Step 1: Reproduce the exact state in DevTools. Right-click the invisible element, Inspect, then in the Styles panel find the :hov toggle (Chrome) or the equivalent “Force state” option. Force :hover (or whichever state is broken) and leave it forced. Now the invisible text is inspectable without your mouse leaving the element.
Step 2: Read the computed color, not the source. Look at the Computed tab, filter for color. It’ll show you the final resolved value and, critically, which rule won. Click through to that rule’s source. If it points to style.css (the file WordPress creates for Customizer Additional CSS), you’ve found your suspect immediately.
Step 3: Check the background too. An invisible-text bug is really a contrast bug: text color equals (or nearly equals) background color. Confirm both values, not just the text color, since sometimes the real conflict is a background rule that changed independently.
Step 4: Search Additional CSS for the selector. Once you know which selector is winning, open Appearance → Customize → Additional CSS and search for it directly. You’re now editing a known, isolated rule instead of guessing.
The fix, and why “just delete it” is usually wrong
The instinct is to delete the offending rule. Sometimes that’s right. But that rule may have been added for a real reason, on a different page, background, or theme state that still exists elsewhere in the site. Deleting it blind can trade one invisible-element bug for another, somewhere you’re not currently looking.

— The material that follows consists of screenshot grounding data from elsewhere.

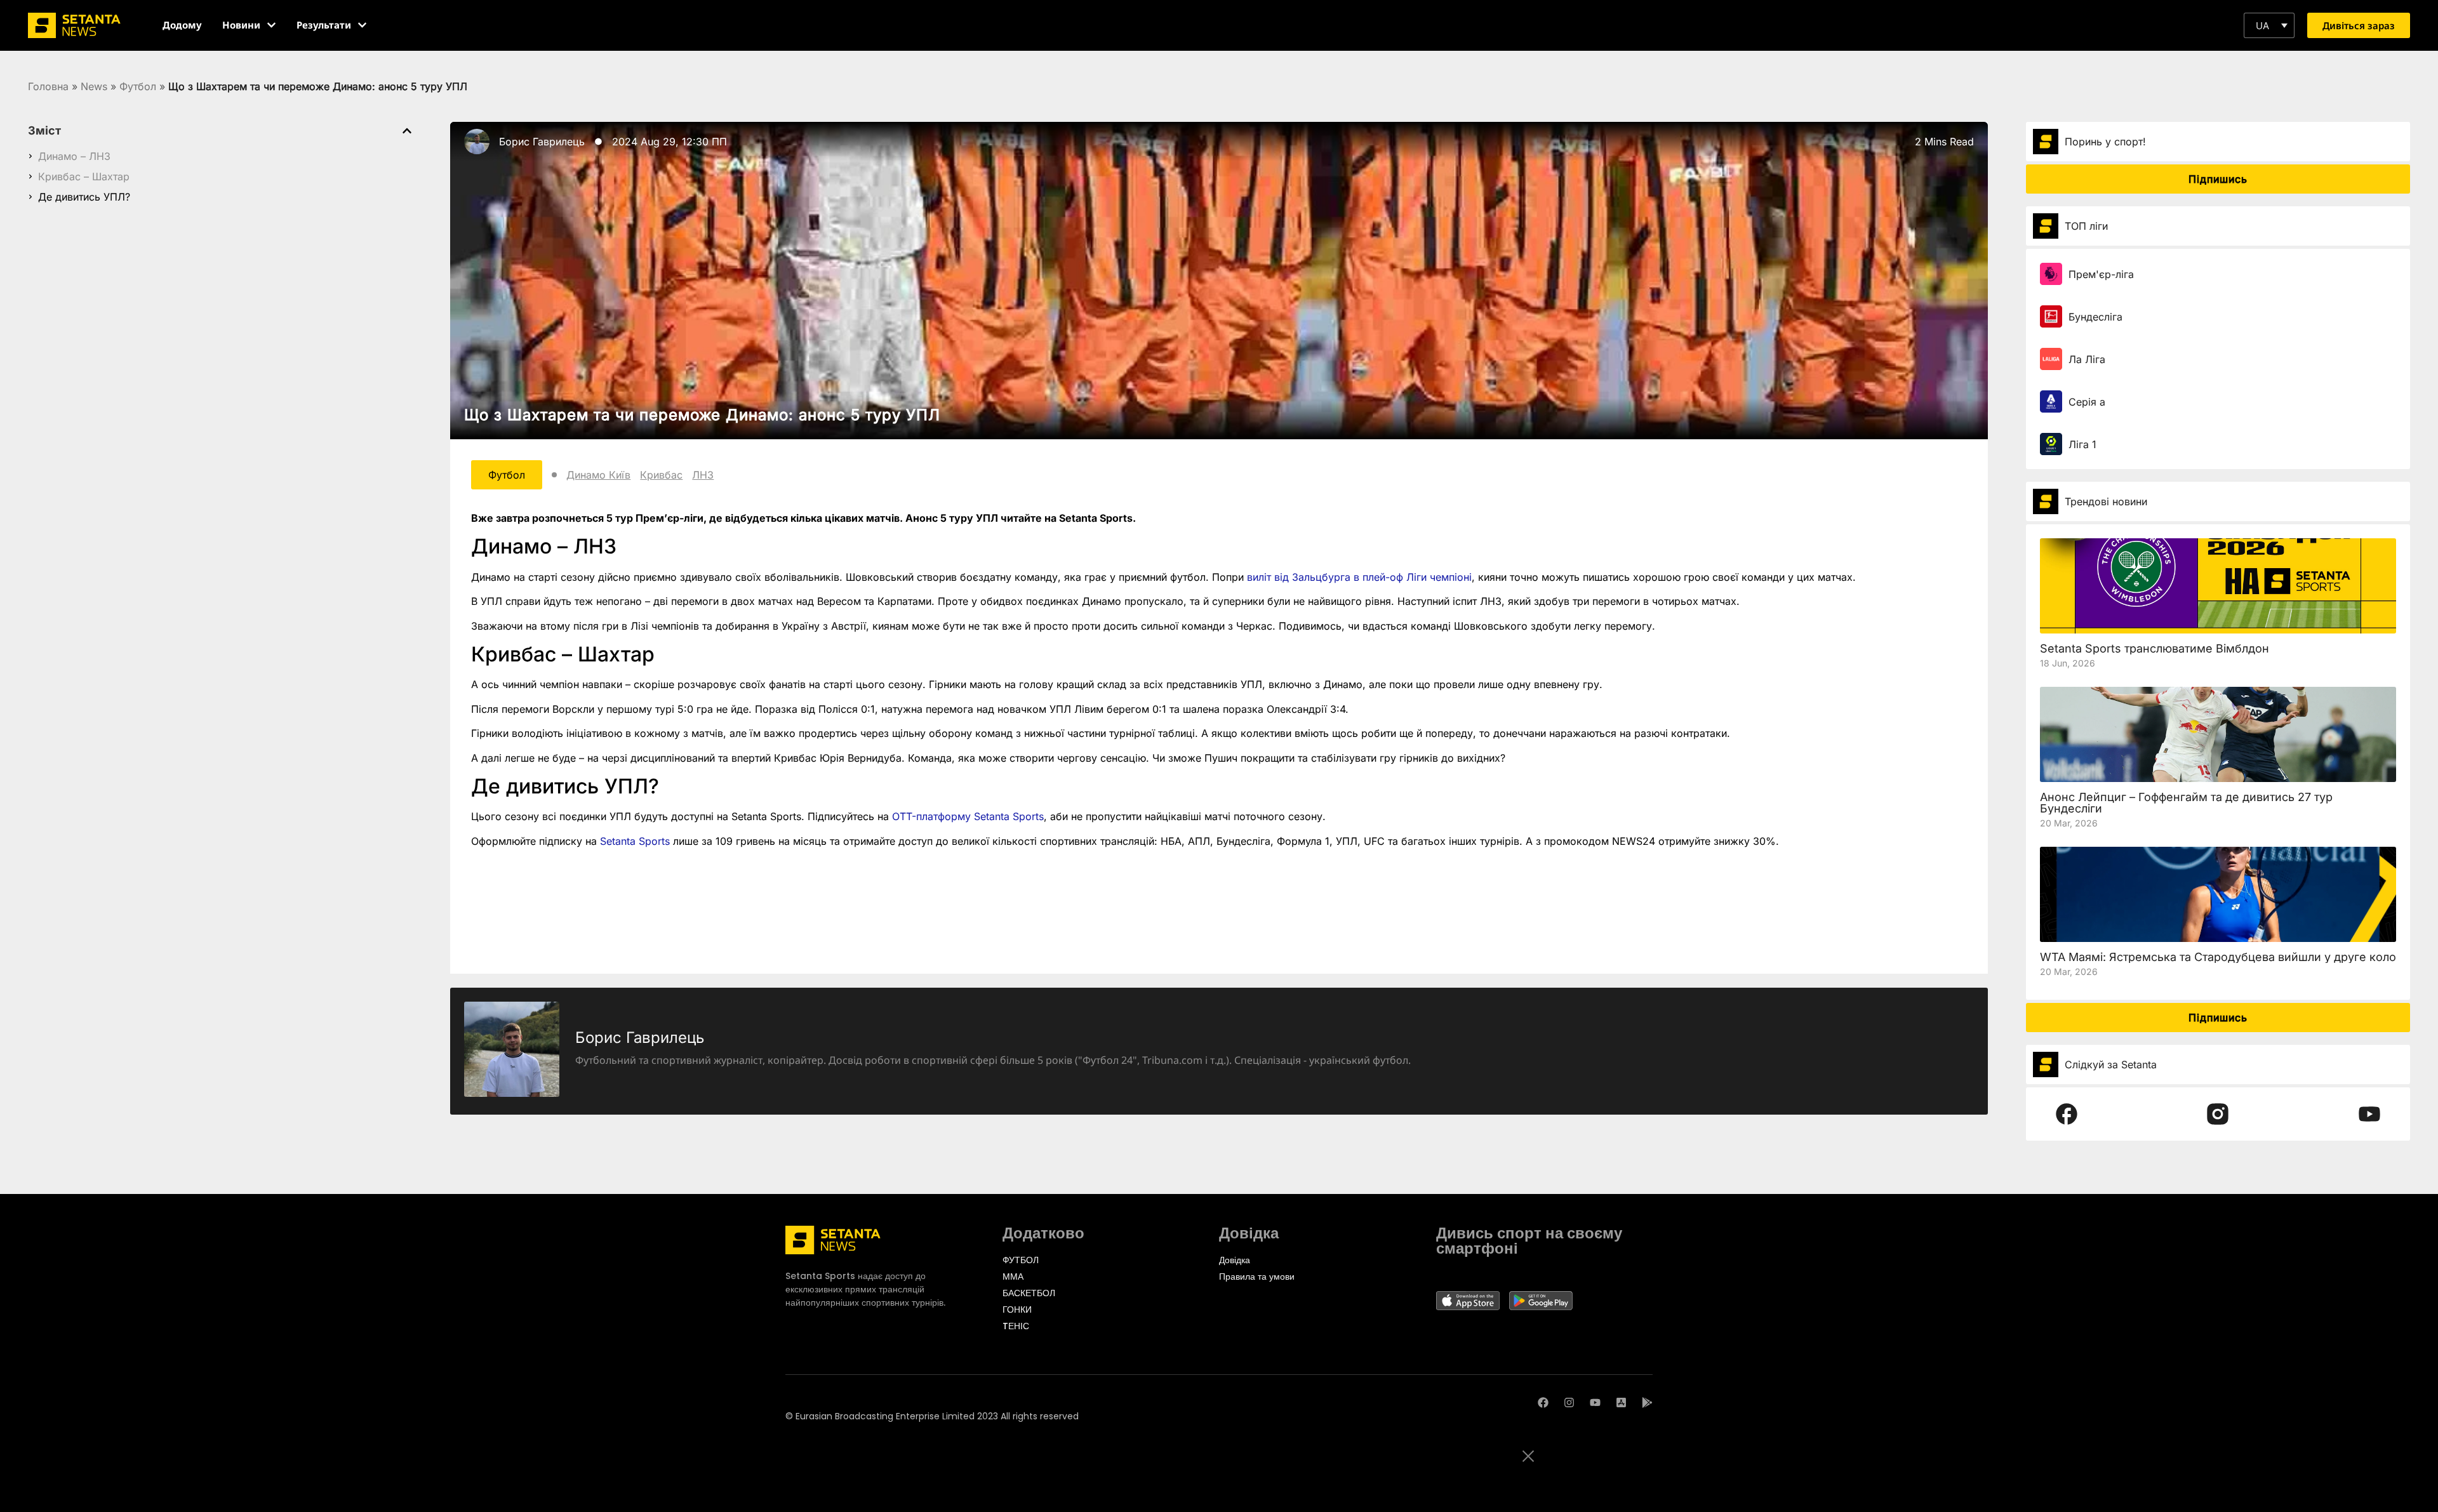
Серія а (2086, 401)
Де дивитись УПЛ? (84, 196)
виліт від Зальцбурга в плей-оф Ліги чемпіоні (1359, 577)
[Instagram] (1569, 1402)
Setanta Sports (635, 841)
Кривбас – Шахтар (84, 176)
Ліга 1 (2082, 444)
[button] (2269, 25)
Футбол (137, 86)
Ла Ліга (2086, 359)
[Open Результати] (362, 25)
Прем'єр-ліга (2101, 274)
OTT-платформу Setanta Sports (968, 816)
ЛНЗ (703, 474)
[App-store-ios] (1621, 1402)
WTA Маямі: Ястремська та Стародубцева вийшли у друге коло (2218, 957)
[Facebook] (1543, 1402)
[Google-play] (1647, 1402)
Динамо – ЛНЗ (74, 156)
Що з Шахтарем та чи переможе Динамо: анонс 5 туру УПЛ (702, 415)
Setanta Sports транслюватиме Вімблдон (2154, 648)
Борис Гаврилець (542, 141)
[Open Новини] (271, 25)
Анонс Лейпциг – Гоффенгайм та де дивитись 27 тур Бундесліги (2186, 802)
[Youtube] (1595, 1402)
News (94, 86)
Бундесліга (2095, 316)
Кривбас (661, 474)
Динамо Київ (598, 474)
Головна (48, 86)
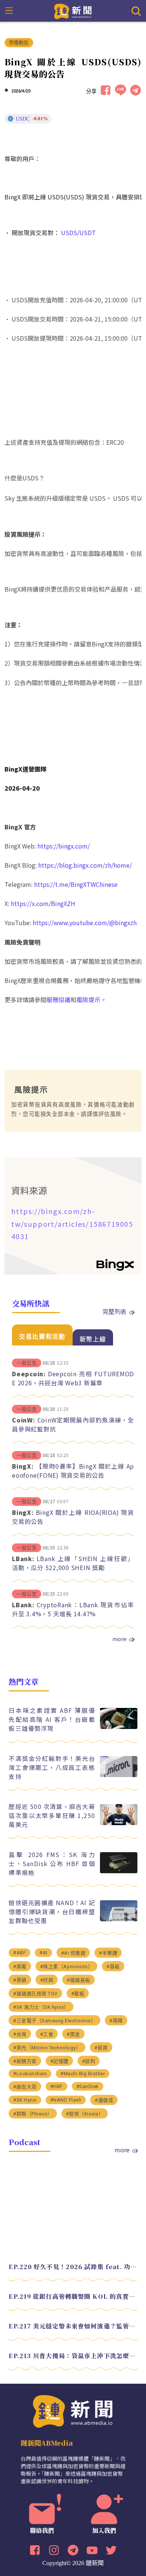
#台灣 (20, 2034)
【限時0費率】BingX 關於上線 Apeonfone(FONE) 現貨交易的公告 (73, 1471)
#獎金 (73, 2034)
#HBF (56, 2086)
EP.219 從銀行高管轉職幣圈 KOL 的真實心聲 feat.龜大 (73, 2296)
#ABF (19, 1952)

The safer fix is to narrow the selector’s scope so it only applies where it was originally intended, rather than removing it:
/* Before: too broad, catches every menu link everywhere */
.main-navigation a:hover {
color: #ffffff;
}
/* After: scoped to the specific menu instance it was written for */
.main-navigation.dark-bg a:hover {
color: #ffffff;
}
Then verify every place that selector used to match still looks correct, and every place it now excludes is no longer broken. This is the same discipline as fixing a bug in application code: change the smallest thing that fixes the actual defect, then check the blast radius.
In the real case, the fix was a corrected, properly scoped hover rule for the header menu, plus a separate fix for the My Account link’s own visibility issue on its page. Both verified live, same day.
Prevention: a 10-minute audit worth doing before every launch
If you inherited a site with a Customizer Additional CSS box that nobody’s cleaned in years, don’t wait for a customer to report a vanishing menu. Run this check:
- Open DevTools, force
:hoverand:focusstates on every primary navigation item, button, and link in the header and footer. - Do the same on your account/login pages, since those templates are often styled differently and get audited less.
- Check at your smallest supported breakpoint. Invisible-state bugs love to hide behind a mobile menu that nobody tested at 375px.
- If you find a broken state, resist deleting the rule that caused it. Scope it down instead, and confirm nothing else depended on its old, broader reach.
The takeaway
“The menu disappears” is rarely a plugin conflict or a broken theme. It’s almost always a color collision hiding in unscoped Customizer CSS, activated by a state (:hover, :focus) that’s easy to miss in a normal walkthrough because your mouse isn’t sitting still on the element long enough to notice.
Force the state in DevTools, read the computed color, find the winning rule, and scope it down rather than deleting it. Five minutes of that beats an hour of guessing, and it stops the fix from creating the next invisible bug somewhere else on the site.